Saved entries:
* * *

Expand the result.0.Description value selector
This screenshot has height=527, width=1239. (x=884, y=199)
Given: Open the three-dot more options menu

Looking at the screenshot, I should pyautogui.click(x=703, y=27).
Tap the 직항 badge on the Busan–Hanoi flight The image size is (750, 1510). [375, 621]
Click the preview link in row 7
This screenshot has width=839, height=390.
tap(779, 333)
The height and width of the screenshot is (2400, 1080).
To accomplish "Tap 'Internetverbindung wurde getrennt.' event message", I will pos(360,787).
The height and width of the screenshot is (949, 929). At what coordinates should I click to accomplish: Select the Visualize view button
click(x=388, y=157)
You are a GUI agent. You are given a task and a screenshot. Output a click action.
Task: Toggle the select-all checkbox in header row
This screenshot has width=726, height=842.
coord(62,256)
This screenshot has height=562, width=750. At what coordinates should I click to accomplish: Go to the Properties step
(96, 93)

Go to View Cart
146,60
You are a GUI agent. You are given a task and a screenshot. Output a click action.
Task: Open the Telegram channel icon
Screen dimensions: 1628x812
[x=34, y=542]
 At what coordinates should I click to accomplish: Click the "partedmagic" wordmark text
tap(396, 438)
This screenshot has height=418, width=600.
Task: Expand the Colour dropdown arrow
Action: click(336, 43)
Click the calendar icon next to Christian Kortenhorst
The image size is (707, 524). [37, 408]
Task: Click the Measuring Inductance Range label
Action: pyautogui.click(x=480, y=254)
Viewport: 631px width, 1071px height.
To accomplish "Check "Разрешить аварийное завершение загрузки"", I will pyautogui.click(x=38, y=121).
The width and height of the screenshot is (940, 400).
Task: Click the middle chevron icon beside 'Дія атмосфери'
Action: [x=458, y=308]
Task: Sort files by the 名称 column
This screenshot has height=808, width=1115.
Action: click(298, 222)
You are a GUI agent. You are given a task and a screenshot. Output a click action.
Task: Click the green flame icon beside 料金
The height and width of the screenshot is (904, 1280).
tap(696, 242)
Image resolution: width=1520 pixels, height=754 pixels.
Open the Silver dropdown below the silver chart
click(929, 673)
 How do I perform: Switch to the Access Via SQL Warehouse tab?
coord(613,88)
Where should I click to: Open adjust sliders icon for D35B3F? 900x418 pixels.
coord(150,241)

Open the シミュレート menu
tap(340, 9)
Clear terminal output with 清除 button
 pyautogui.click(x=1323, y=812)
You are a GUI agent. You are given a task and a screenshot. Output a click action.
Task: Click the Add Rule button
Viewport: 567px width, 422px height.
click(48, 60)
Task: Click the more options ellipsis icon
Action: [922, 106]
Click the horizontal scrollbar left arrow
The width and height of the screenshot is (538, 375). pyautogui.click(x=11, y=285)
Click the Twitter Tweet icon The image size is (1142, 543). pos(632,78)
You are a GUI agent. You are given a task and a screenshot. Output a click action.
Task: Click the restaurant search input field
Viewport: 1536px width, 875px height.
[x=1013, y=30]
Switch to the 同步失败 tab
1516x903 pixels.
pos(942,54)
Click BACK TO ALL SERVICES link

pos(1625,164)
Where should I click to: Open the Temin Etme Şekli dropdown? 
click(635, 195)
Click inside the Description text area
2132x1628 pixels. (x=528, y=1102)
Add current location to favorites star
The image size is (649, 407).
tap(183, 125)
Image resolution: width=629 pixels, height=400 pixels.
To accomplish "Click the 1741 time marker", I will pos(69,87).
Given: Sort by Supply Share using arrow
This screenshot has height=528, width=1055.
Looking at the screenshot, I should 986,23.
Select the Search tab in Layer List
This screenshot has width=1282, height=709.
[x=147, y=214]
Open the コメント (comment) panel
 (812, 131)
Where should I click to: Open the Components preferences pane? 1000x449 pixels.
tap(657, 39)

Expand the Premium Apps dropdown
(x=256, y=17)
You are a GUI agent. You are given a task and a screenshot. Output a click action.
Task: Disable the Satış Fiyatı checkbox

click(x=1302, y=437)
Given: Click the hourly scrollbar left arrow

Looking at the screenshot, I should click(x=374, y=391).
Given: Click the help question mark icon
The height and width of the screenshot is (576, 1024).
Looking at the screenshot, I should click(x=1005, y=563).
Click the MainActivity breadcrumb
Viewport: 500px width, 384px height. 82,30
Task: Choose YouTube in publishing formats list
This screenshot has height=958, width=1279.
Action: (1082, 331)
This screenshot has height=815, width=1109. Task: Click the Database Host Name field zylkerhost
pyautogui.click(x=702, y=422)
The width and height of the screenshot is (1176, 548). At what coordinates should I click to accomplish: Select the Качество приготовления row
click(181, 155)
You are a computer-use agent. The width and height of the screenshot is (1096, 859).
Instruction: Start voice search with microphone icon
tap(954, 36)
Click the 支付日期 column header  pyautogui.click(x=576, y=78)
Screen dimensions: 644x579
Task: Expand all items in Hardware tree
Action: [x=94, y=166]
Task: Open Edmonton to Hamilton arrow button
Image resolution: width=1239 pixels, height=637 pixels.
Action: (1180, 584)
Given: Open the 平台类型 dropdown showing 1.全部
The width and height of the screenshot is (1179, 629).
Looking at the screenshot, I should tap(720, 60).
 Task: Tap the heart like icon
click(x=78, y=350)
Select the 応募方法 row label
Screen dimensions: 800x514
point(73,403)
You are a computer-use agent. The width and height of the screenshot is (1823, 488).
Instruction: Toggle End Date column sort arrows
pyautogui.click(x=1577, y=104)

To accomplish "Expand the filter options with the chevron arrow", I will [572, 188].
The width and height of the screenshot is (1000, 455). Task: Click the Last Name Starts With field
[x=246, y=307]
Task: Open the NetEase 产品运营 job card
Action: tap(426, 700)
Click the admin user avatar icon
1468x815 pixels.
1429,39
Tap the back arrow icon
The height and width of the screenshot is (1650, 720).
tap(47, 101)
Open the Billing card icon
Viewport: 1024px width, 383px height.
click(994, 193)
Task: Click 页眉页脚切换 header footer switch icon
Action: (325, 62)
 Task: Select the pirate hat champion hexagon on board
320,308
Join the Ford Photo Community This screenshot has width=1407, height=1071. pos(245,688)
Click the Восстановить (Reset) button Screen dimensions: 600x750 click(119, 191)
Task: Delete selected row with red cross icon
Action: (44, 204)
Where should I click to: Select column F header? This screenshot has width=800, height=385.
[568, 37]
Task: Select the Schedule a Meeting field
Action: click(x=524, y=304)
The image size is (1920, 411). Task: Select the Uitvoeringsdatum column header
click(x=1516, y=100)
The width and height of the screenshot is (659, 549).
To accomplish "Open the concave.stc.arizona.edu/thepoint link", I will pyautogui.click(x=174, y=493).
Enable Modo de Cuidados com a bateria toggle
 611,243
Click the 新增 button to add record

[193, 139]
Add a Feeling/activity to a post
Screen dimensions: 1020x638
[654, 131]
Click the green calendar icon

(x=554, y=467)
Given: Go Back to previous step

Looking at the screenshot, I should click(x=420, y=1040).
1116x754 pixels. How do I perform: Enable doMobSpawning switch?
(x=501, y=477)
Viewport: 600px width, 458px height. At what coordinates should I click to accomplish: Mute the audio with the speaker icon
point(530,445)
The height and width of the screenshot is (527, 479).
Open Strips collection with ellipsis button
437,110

* * *

- TASK DIRECTIONS
Write every entry out again, exactly as it stands.

- EXERCISE ANSWER
Expand the result.0.Description value selector
This screenshot has height=527, width=1239. (x=884, y=199)
Given: Open the three-dot more options menu

Looking at the screenshot, I should pyautogui.click(x=703, y=27).
Tap the 직항 badge on the Busan–Hanoi flight The image size is (750, 1510). [375, 621]
Click the preview link in row 7
This screenshot has width=839, height=390.
tap(779, 333)
The height and width of the screenshot is (2400, 1080).
To accomplish "Tap 'Internetverbindung wurde getrennt.' event message", I will pos(360,787).
The height and width of the screenshot is (949, 929). At what coordinates should I click to accomplish: Select the Visualize view button
click(x=388, y=157)
You are a GUI agent. You are given a task and a screenshot. Output a click action.
Task: Toggle the select-all checkbox in header row
This screenshot has width=726, height=842.
coord(62,256)
This screenshot has height=562, width=750. At what coordinates should I click to accomplish: Go to the Properties step
(96, 93)

Go to View Cart
146,60
You are a GUI agent. You are given a task and a screenshot. Output a click action.
Task: Open the Telegram channel icon
Screen dimensions: 1628x812
[x=34, y=542]
 At what coordinates should I click to accomplish: Click the "partedmagic" wordmark text
tap(396, 438)
This screenshot has height=418, width=600.
Task: Expand the Colour dropdown arrow
Action: click(336, 43)
Click the calendar icon next to Christian Kortenhorst
The image size is (707, 524). [37, 408]
Task: Click the Measuring Inductance Range label
Action: pyautogui.click(x=480, y=254)
Viewport: 631px width, 1071px height.
To accomplish "Check "Разрешить аварийное завершение загрузки"", I will pyautogui.click(x=38, y=121).
The width and height of the screenshot is (940, 400).
Task: Click the middle chevron icon beside 'Дія атмосфери'
Action: [x=458, y=308]
Task: Sort files by the 名称 column
This screenshot has height=808, width=1115.
Action: click(298, 222)
You are a GUI agent. You are given a task and a screenshot. Output a click action.
Task: Click the green flame icon beside 料金
The height and width of the screenshot is (904, 1280).
tap(696, 242)
Image resolution: width=1520 pixels, height=754 pixels.
Open the Silver dropdown below the silver chart
click(929, 673)
 How do I perform: Switch to the Access Via SQL Warehouse tab?
coord(613,88)
Where should I click to: Open adjust sliders icon for D35B3F? 900x418 pixels.
coord(150,241)

Open the シミュレート menu
tap(340, 9)
Clear terminal output with 清除 button
 pyautogui.click(x=1323, y=812)
You are a GUI agent. You are given a task and a screenshot. Output a click action.
Task: Click the Add Rule button
Viewport: 567px width, 422px height.
click(48, 60)
Task: Click the more options ellipsis icon
Action: [922, 106]
Click the horizontal scrollbar left arrow
The width and height of the screenshot is (538, 375). pyautogui.click(x=11, y=285)
Click the Twitter Tweet icon The image size is (1142, 543). pos(632,78)
You are a GUI agent. You are given a task and a screenshot. Output a click action.
Task: Click the restaurant search input field
Viewport: 1536px width, 875px height.
[x=1013, y=30]
Switch to the 同步失败 tab
1516x903 pixels.
pos(942,54)
Click BACK TO ALL SERVICES link

pos(1625,164)
Where should I click to: Open the Temin Etme Şekli dropdown? 
click(635, 195)
Click inside the Description text area
2132x1628 pixels. (x=528, y=1102)
Add current location to favorites star
The image size is (649, 407).
tap(183, 125)
Image resolution: width=629 pixels, height=400 pixels.
To accomplish "Click the 1741 time marker", I will pos(69,87).
Given: Sort by Supply Share using arrow
This screenshot has height=528, width=1055.
Looking at the screenshot, I should 986,23.
Select the Search tab in Layer List
This screenshot has width=1282, height=709.
[x=147, y=214]
Open the コメント (comment) panel
 (812, 131)
Where should I click to: Open the Components preferences pane? 1000x449 pixels.
tap(657, 39)

Expand the Premium Apps dropdown
(x=256, y=17)
You are a GUI agent. You are given a task and a screenshot. Output a click action.
Task: Disable the Satış Fiyatı checkbox

click(x=1302, y=437)
Given: Click the hourly scrollbar left arrow

Looking at the screenshot, I should click(x=374, y=391).
Given: Click the help question mark icon
The height and width of the screenshot is (576, 1024).
Looking at the screenshot, I should click(x=1005, y=563).
Click the MainActivity breadcrumb
Viewport: 500px width, 384px height. 82,30
Task: Choose YouTube in publishing formats list
This screenshot has height=958, width=1279.
Action: (1082, 331)
This screenshot has height=815, width=1109. Task: Click the Database Host Name field zylkerhost
pyautogui.click(x=702, y=422)
The width and height of the screenshot is (1176, 548). At what coordinates should I click to accomplish: Select the Качество приготовления row
click(181, 155)
You are a computer-use agent. The width and height of the screenshot is (1096, 859).
Instruction: Start voice search with microphone icon
tap(954, 36)
Click the 支付日期 column header  pyautogui.click(x=576, y=78)
Screen dimensions: 644x579
Task: Expand all items in Hardware tree
Action: [x=94, y=166]
Task: Open Edmonton to Hamilton arrow button
Image resolution: width=1239 pixels, height=637 pixels.
Action: (1180, 584)
Given: Open the 平台类型 dropdown showing 1.全部
The width and height of the screenshot is (1179, 629).
Looking at the screenshot, I should tap(720, 60).
 Task: Tap the heart like icon
click(x=78, y=350)
Select the 応募方法 row label
Screen dimensions: 800x514
point(73,403)
You are a computer-use agent. The width and height of the screenshot is (1823, 488).
Instruction: Toggle End Date column sort arrows
pyautogui.click(x=1577, y=104)

To accomplish "Expand the filter options with the chevron arrow", I will [572, 188].
The width and height of the screenshot is (1000, 455). Task: Click the Last Name Starts With field
[x=246, y=307]
Task: Open the NetEase 产品运营 job card
Action: tap(426, 700)
Click the admin user avatar icon
1468x815 pixels.
1429,39
Tap the back arrow icon
The height and width of the screenshot is (1650, 720).
tap(47, 101)
Open the Billing card icon
Viewport: 1024px width, 383px height.
click(994, 193)
Task: Click 页眉页脚切换 header footer switch icon
Action: (325, 62)
 Task: Select the pirate hat champion hexagon on board
320,308
Join the Ford Photo Community This screenshot has width=1407, height=1071. pos(245,688)
Click the Восстановить (Reset) button Screen dimensions: 600x750 click(119, 191)
Task: Delete selected row with red cross icon
Action: (44, 204)
Where should I click to: Select column F header? This screenshot has width=800, height=385.
[568, 37]
Task: Select the Schedule a Meeting field
Action: click(x=524, y=304)
The image size is (1920, 411). Task: Select the Uitvoeringsdatum column header
click(x=1516, y=100)
The width and height of the screenshot is (659, 549).
To accomplish "Open the concave.stc.arizona.edu/thepoint link", I will pyautogui.click(x=174, y=493).
Enable Modo de Cuidados com a bateria toggle
 611,243
Click the 新增 button to add record

[193, 139]
Add a Feeling/activity to a post
Screen dimensions: 1020x638
[654, 131]
Click the green calendar icon

(x=554, y=467)
Given: Go Back to previous step

Looking at the screenshot, I should click(x=420, y=1040).
1116x754 pixels. How do I perform: Enable doMobSpawning switch?
(x=501, y=477)
Viewport: 600px width, 458px height. At what coordinates should I click to accomplish: Mute the audio with the speaker icon
point(530,445)
The height and width of the screenshot is (527, 479).
Open Strips collection with ellipsis button
437,110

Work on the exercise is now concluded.